Reproduce, please, the line that holds "Image resolution: width=1486" and all later lines through the end of the entries below, exactly; omit pictures.

### [Data for analysis]
------

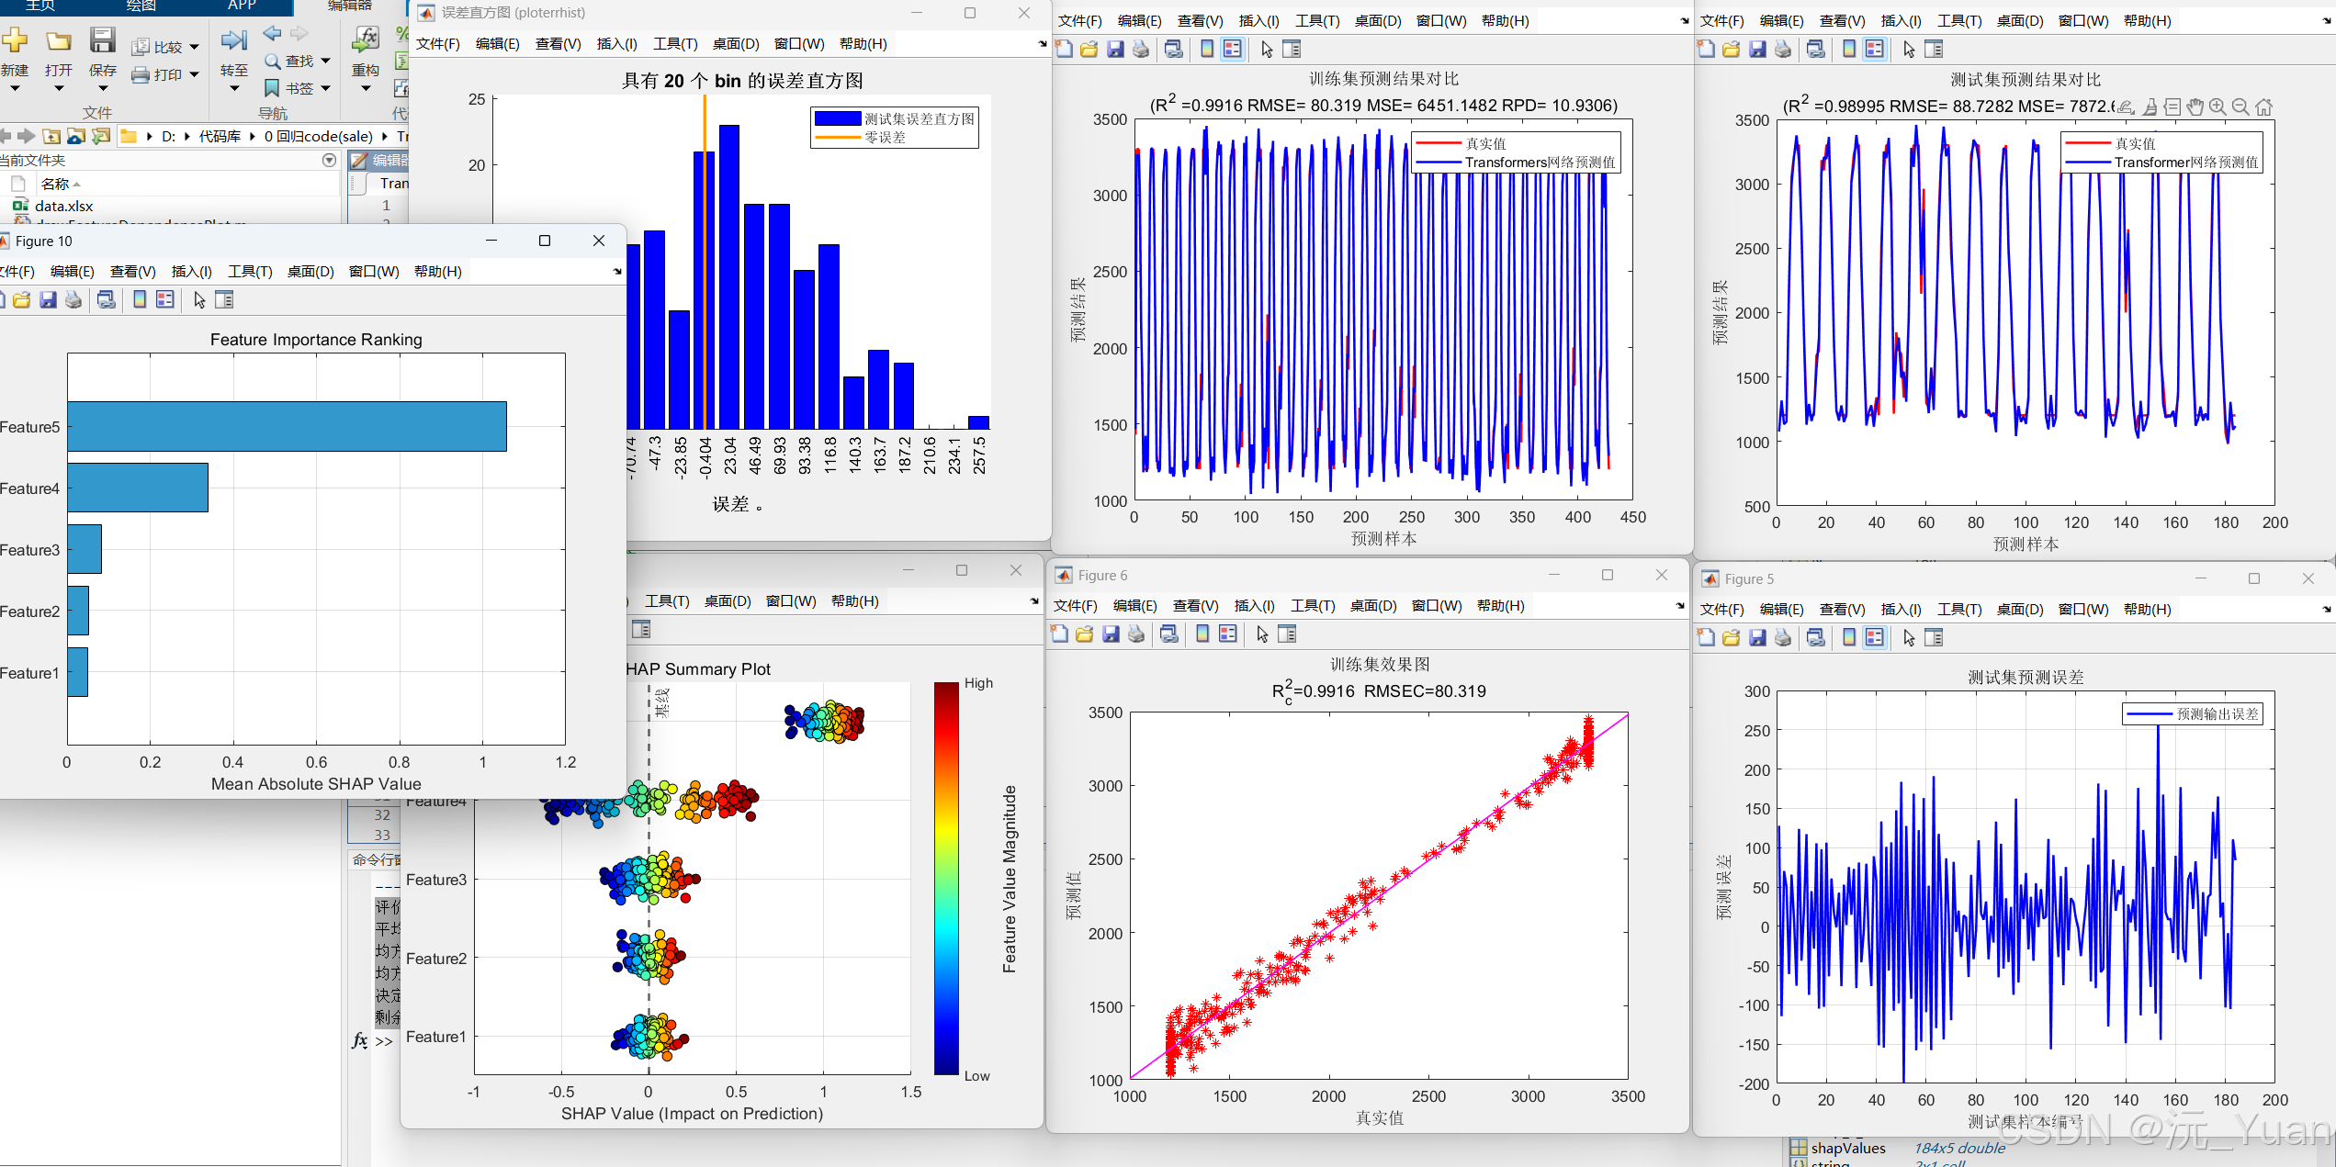Click the zoom in icon on test plot
2336x1167 pixels.
(x=2218, y=107)
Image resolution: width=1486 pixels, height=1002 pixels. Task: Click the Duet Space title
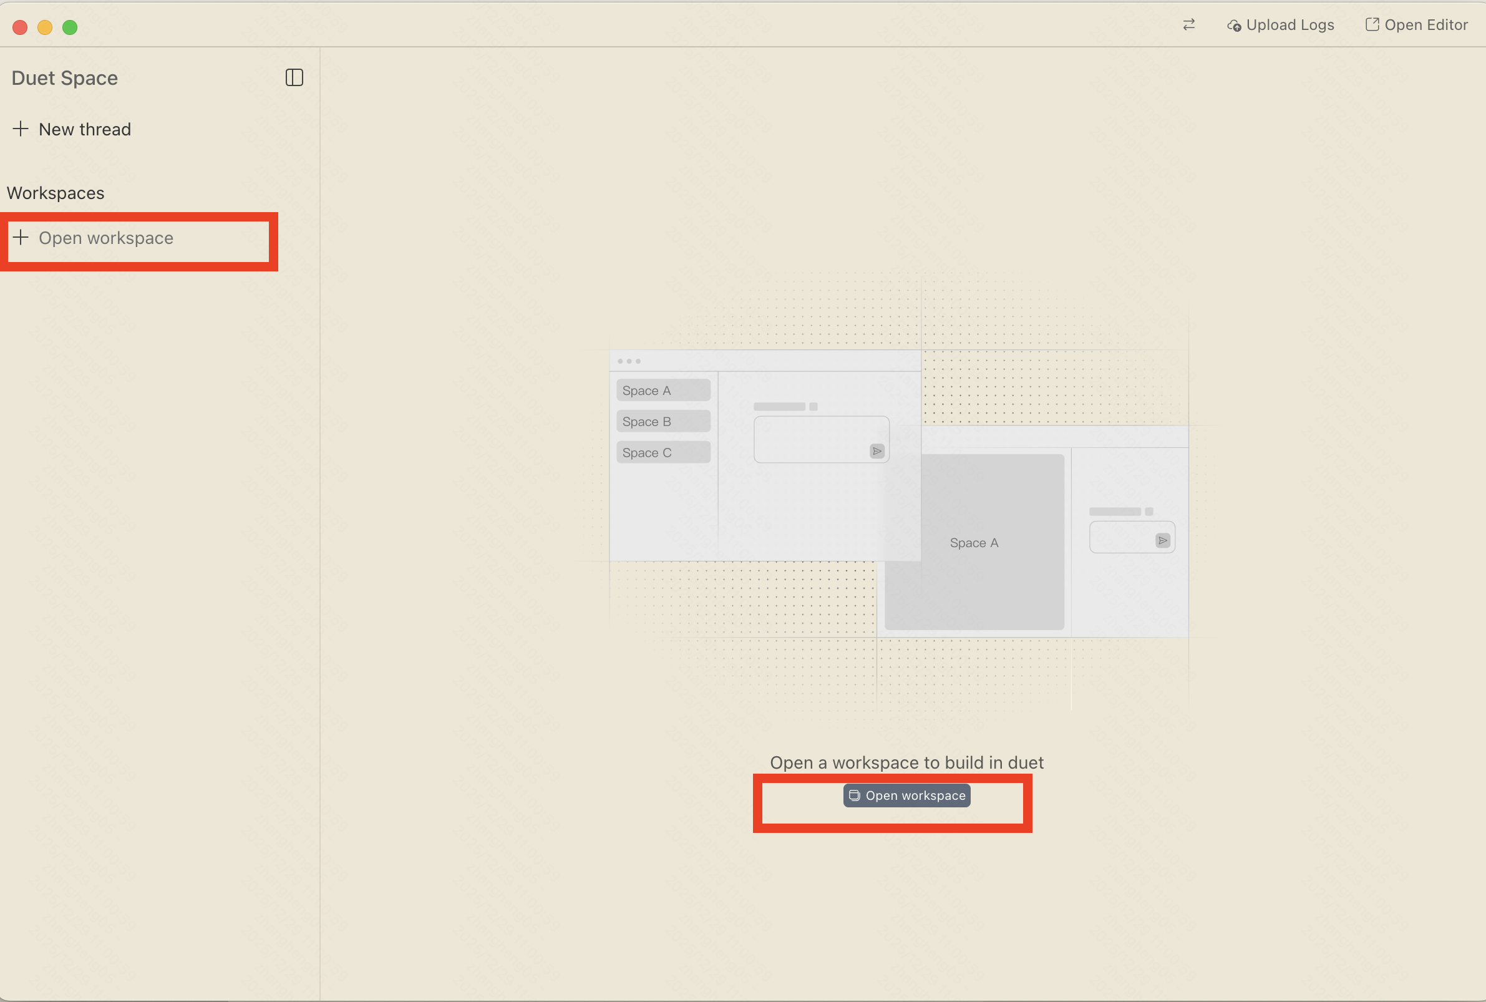click(65, 78)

------

### [Output below]
Image resolution: width=1486 pixels, height=1002 pixels. Task: Click the Duet Space title
click(65, 78)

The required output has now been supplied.